Jeziorowice - a village in Poland located in the Silesian Voivodeship, in the Zawiercie poviat, in the Żarnowiec commune.

The royal village was located in the second half of the 16th century in the Lelów poviat of the Krakow Province, its tenutary in 1595 was Andrzej Potocki. In the years 1975–1998 the town administratively belonged to the Katowice Province

Name

The name of the village in the Latinized form of the old Polish Jezyorowycze villa is mentioned in the years (1470-1480) by Jan Długosz in the book of Liber beneficiorum dioecesis Cracoviensis.

History

In the 15th century it was a royal village mentioned by Długosz, belonging to the Żarnowiec parish. At the beginning of the 16th century, sources mention 7. peasants in Jeziorowice. In 1627, as a result of the then raging plague, there were 3 peasants in the village. Around 1650 the village was put in as a pledge. According to the lustration from 1660, a non-castle district of Jeziorowickie, separated from the Żarnowiec eldership, along with the farm and adjacent lands in the Krakow Province, Lelów Poviat, was established here. In 1771, Jeziorowice was owned by Antoni Sikorski, a swordfish from Chęciny. In the years 1773–1775 at the Warsaw Seym of the Polish-Lithuanian Commonwealth, Sikorski was granted the possession of the Jeziorowice eldership for 40 years, for carrying out drainage for PLN 40,000, provided that he did not give up this property earlier than the Treasury of Poland would pay him that sum.
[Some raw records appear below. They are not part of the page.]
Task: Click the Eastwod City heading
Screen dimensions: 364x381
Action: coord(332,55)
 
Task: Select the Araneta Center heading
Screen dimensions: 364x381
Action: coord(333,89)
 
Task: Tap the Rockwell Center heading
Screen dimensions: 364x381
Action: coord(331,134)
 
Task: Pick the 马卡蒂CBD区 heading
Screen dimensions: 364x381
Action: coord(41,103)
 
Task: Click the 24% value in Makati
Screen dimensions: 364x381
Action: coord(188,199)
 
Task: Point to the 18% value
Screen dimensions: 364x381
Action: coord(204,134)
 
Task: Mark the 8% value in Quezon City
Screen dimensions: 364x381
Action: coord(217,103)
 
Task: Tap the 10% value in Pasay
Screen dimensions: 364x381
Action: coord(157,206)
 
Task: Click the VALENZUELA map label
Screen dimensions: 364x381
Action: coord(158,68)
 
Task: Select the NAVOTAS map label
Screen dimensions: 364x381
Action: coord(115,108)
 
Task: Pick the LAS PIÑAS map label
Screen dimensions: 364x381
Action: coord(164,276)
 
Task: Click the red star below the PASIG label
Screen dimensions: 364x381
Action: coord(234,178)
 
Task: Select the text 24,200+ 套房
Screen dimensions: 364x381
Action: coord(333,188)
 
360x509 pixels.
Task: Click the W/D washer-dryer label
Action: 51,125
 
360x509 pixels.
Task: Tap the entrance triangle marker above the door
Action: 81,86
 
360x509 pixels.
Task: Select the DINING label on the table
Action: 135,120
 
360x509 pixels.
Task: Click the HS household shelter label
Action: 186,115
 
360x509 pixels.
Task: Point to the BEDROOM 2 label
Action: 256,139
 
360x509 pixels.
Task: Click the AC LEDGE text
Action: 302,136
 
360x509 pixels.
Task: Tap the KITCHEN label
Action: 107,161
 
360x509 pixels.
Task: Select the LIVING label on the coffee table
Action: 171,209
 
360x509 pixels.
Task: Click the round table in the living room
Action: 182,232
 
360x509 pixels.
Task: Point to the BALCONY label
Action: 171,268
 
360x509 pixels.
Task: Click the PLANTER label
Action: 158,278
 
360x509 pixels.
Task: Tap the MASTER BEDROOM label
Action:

In the nineteenth century, Jeziorowice and the farm belonging to the Małoszyce estate were incorporated into the majorate of Żarnowiec. During the Kingdom of Poland, Małoszyce, Otola and Jeziorowice were combined into one unit, under the name Dobra Małoszyce, and was given to General Fejchtner in 1877. In 1906, Jeziorowice was hitherto included in the parish St. Wojciech in Łany Wielkie, was incorporated into the Rokitno parish. This year, 57 farms and 44 houses were listed. In 1988, there were 50 houses in Jeziorowice.

In the 15th-16th centuries there was an inn in the village, and in the 18th century a school and grange at the turn of the 19th and 20th centuries.